While declining to comment on Time Warner's talks regarding AOL, the company's chief spokesman, Edward I. Adler, defended Parsons's track record and vision for the corporation. And he made it clear that the Time Warner chief and Icahn have totally different perspectives on what is best for the company that owns HBO, Warner Bros. Studios, People magazine and vast cable television operations in addition to AOL.

"We believe there is strength in having the assets of Time Warner under one roof," Adler said.
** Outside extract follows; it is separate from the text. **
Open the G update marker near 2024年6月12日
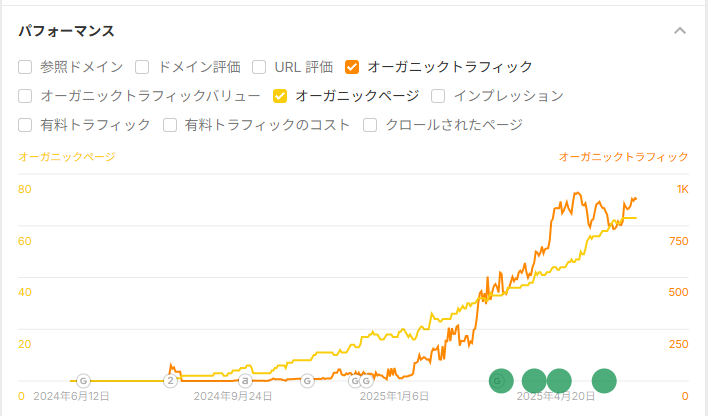This screenshot has width=708, height=416. 83,381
Nell Minow, a corporate watchdog and executive director of the Corporate Library, said Time Warner has been doing a good job of reaching out to shareholders to communicate its strategy. Minow said the spotlight on Time Warner from Icahn's "agitating" undoubtedly would influence the outcome of talks regarding expanded ad dollars for AOL through a new alliance with Microsoft or Google.

"The advertising thing they are pursuing shows they are thinking creatively about their future," Minow said of Time Warner. "They do have a strong board and very strong CEO, and I am not at all persuaded that Carl Icahn's proposal is the best thing for that company."

Under the broad framework of the deal being discussed between Microsoft and Time Warner, America Online would dump Google as the Internet search engine on its service and replace it with MSN Search next year. That would be a blow to Google because it gets tremendous brand exposure and more than 10 percent of its revenue from ads that appear on America Online's flagship service, the AOL.com Web site, and other AOL properties, including Moviefone and Mapquest.

Under that scenario, Microsoft and America Online would also combine ad sales so that advertisers could make a single purchase and appear across the AOL and MSN networks. An Internet partnership between AOL and Microsoft would create a more viable competitor to take on Google and Yahoo, the two leaders in Internet search and online advertising.

Alternatively, AOL, which has a strong relationship with Google, would expand upon that by finding ways for Google to send more computer users to AOL Web sites. That would likely be done by giving AOL discounts on the purchase of ads on Google, the leading search engine. AOL also wants its video search business to be offered on the Google service so it can grow more rapidly. And AOL wants the right to sell all ads on its service, including those provided by Google. Under the current arrangement, AOL keeps about 80 percent of the revenue from ads provided by Google on its network of Web sites.

Microsoft, Google and Time Warner all declined to comment on the talks. Analysts said they were not surprised that nobody wanted to buy a minority stake in AOL for the billions of dollars that Time Warner was seeking. Time Warner had placed a total value on AOL of $20 billion. Google had been considering the purchase of a 10 percent stake in AOL for about $2 billion before the talks shifted gear, people familiar with the discussions said.

"Microsoft is saying to AOL, 'We can team up and take on Google and Yahoo,' " said Scott Kessler, an analyst with Standard & Poor's Corp. "An AOL-Microsoft alliance could adversely impact Google. . . . Everyone is telling me this is going to be resolved before Christmas."